Vier Punkte an diesem Vorgehen verdeutlichen, dass sich daraus keine statistisch seriöse Quote errechnen lässt, wie viele Tatverdächtige einer Gruppenvergewaltigung es pro eine Million Angehöriger einer Nationalität in Deutschland gibt. Es gibt keinen Beleg, dass die angegebenen Werte auf der Grafik zutreffen.
Angaben zu Jahr und Stichtag der Daten fehlen
Erstens gibt es keine Angaben dazu, aus welchem Jahr die verwendeten Zahlen stammen. In einem weiteren X-Beitrag aus dem gleichen Thread ist von Zahlen aus 2016 bis 2017 die Rede. Doch aus welchem Jahr von welchem Stichtag genau stammen die Angaben zu den angeblichen Tatverdächtigenquoten oder die Angaben zum Anteil von Ausländern an Deutschlands Bevölkerung?
Das Jahr und der Stichtag spielen eine wichtige Rolle für die Auswertung. Das BKA wies auf Nachfrage der Deutschen Presse-Agentur (dpa) darauf hin, dass die Grafik in dem X-Beitrag nicht berücksichtige, dass Straftaten auch von Personen begangen werden können, die zum Stichtag der Hochrechnung nicht in Deutschland wohnen und damit nicht zur Wohnbevölkerung zählen. «Gerade im betrachteten Zeitraum kann es einen großen statistischen Unterschied ausmachen, ob bspw. die Zahl der afghanischen Staatsangehörigen zum 01.01.2016 oder zum 31.12.2016 betrachtet wurde. Das wird aus der Quellenangabe nicht ersichtlich», teilte ein BKA-Sprecher mit.
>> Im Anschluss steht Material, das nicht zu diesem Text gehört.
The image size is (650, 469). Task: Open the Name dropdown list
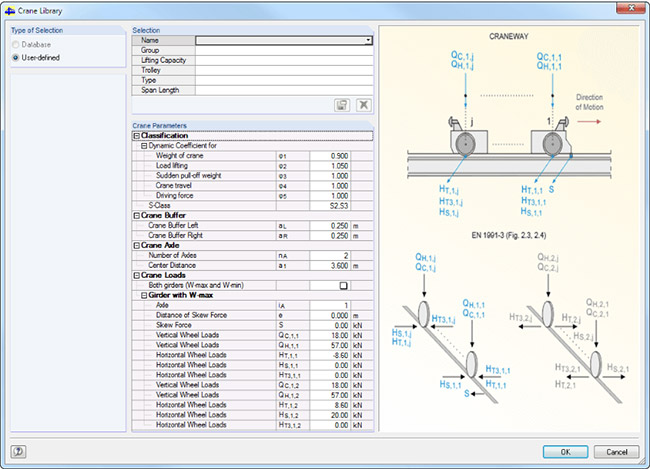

Hochrechnung niedriger Zahlen befördert Verzerrung
Zweitens sind die niedrigen Fallzahlen ein Fallstrick: Der BKA-Sprecher sagte dpa, «um Aussagen im Vergleich zur Bevölkerung zu treffen, muss anhand der Tatzeit analysiert werden, ansonsten ist der Vergleich zur Wohnbevölkerung statistisch ungenau, diese Ungenauigkeit steigt bei geringerer Zahl an Tatverdächtigen.» Solche niedrigen Zahlen liegen in dem Beispiel aus dem X-Beitrag vor: Im Jahr 2017 wurden laut PKS nur neun afghanische Tatverdächtige zum Delikt «Vergewaltigung überfallartig (durch Gruppen)» ermittelt, 18 Verdächtige afrikanischer Nationalitäten und 27 Deutsche (siehe Tabelle 62).
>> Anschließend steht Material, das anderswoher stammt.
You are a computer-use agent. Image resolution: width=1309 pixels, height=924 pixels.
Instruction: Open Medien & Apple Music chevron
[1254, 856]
Auch die Hochrechnung auf «pro 1 Million Einwohner» ist verzerrend. Denn so viele Afghanen oder Menschen aus afrikanischen Ländern leben gar nicht in Deutschland. Zum Stichtag 31. Dezember 2017 etwa lebten rund 539.000 Bürger afrikanischer Länder in Deutschland und knapp 252.000 Afghanen.
Die Rechnung ist also unseriös, weil sie nicht angibt, ob die Wohnbevölkerung zur Tatzeit beachtet wurde. Und sie stellt eine unseriöse Hochrechnung auf, die den Bevölkerungsanteil und die Zahl der Tatverdächtigen künstlich höher wirken lässt.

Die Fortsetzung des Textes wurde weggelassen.